## Problem description
Your answer should consist only of the lines below from the one with "Given: Click Home in the breadcrumb" through the one with "Click Zatvori forme button", copied exactly.

## Information provided
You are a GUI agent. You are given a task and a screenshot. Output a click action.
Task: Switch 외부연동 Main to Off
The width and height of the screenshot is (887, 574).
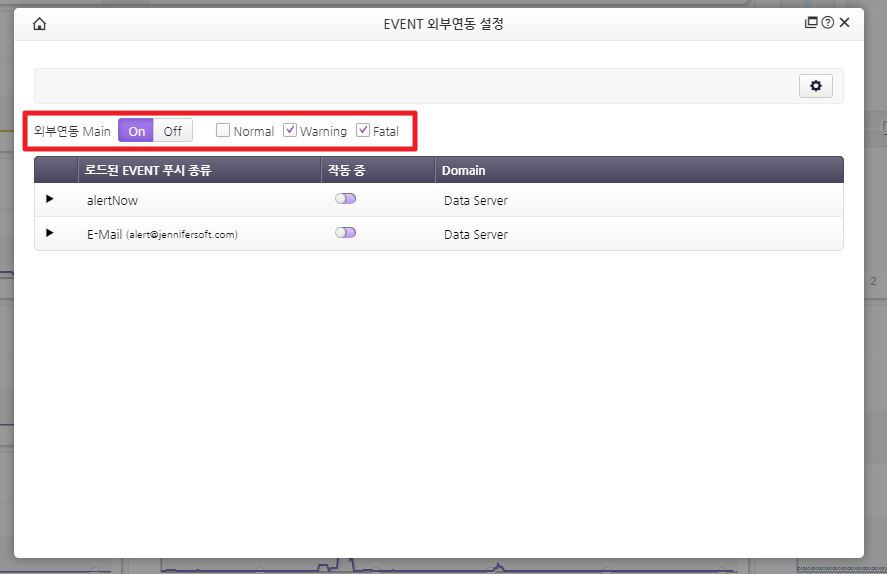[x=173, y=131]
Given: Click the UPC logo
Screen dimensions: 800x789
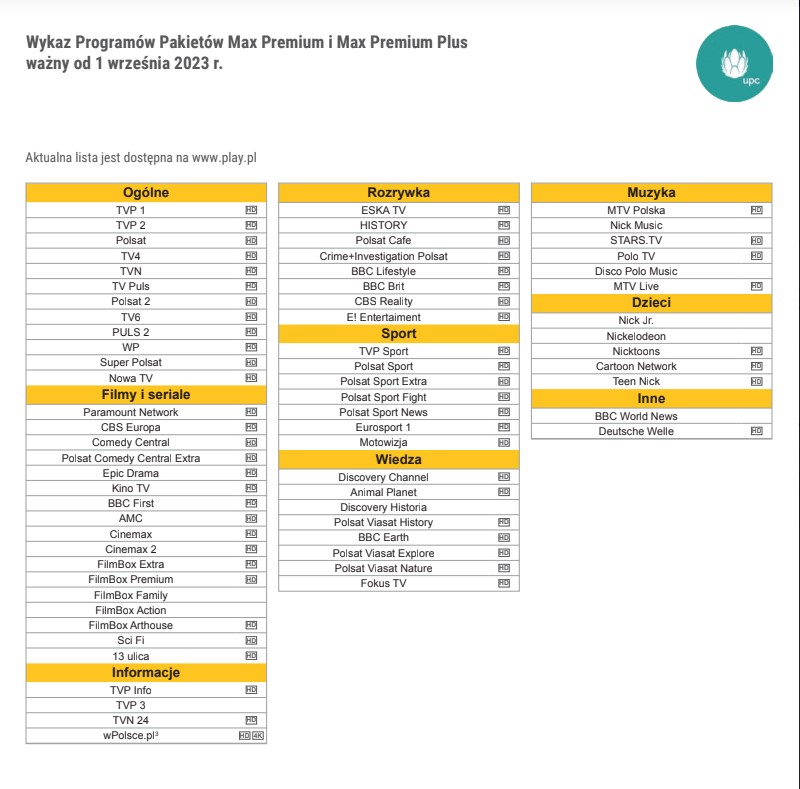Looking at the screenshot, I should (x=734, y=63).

---

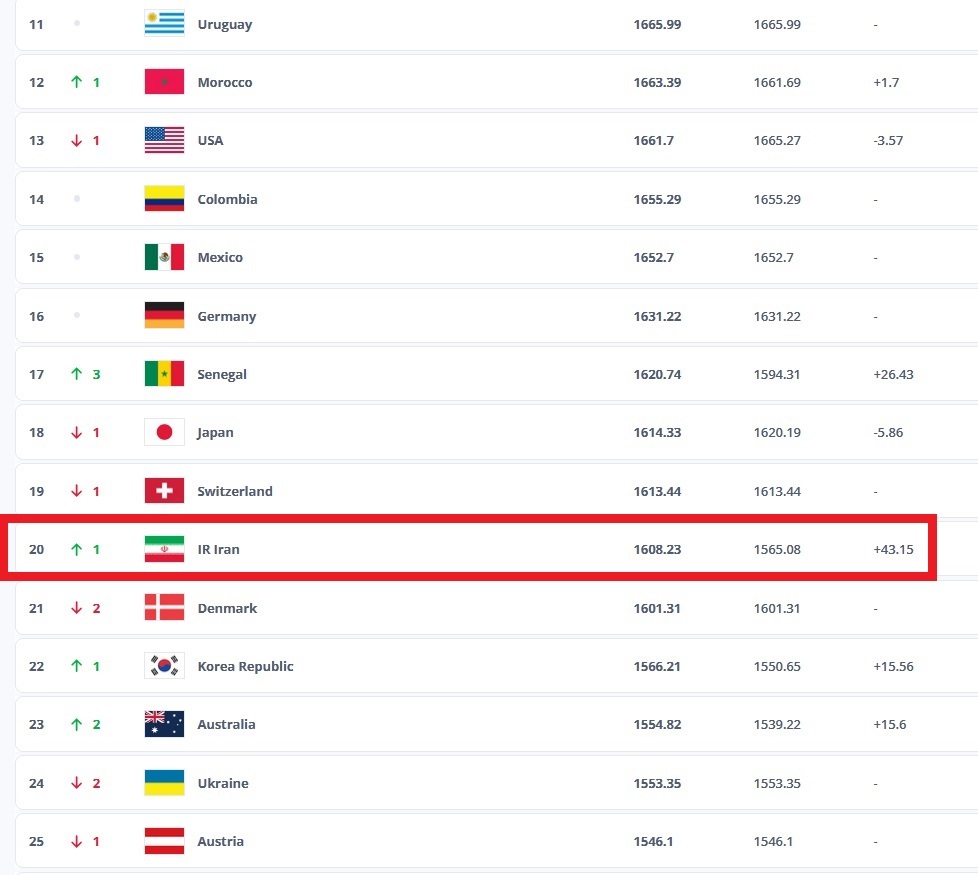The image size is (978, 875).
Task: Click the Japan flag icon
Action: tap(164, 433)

--

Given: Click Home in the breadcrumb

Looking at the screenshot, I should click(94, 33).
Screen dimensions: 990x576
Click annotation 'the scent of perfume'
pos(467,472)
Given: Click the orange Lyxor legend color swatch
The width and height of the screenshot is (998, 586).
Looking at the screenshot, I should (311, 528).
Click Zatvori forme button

## Answer
Given: Click Home in the breadcrumb

Looking at the screenshot, I should click(94, 33).
Screen dimensions: 990x576
Click annotation 'the scent of perfume'
pos(467,472)
Given: Click the orange Lyxor legend color swatch
The width and height of the screenshot is (998, 586).
Looking at the screenshot, I should (311, 528).
Click Zatvori forme button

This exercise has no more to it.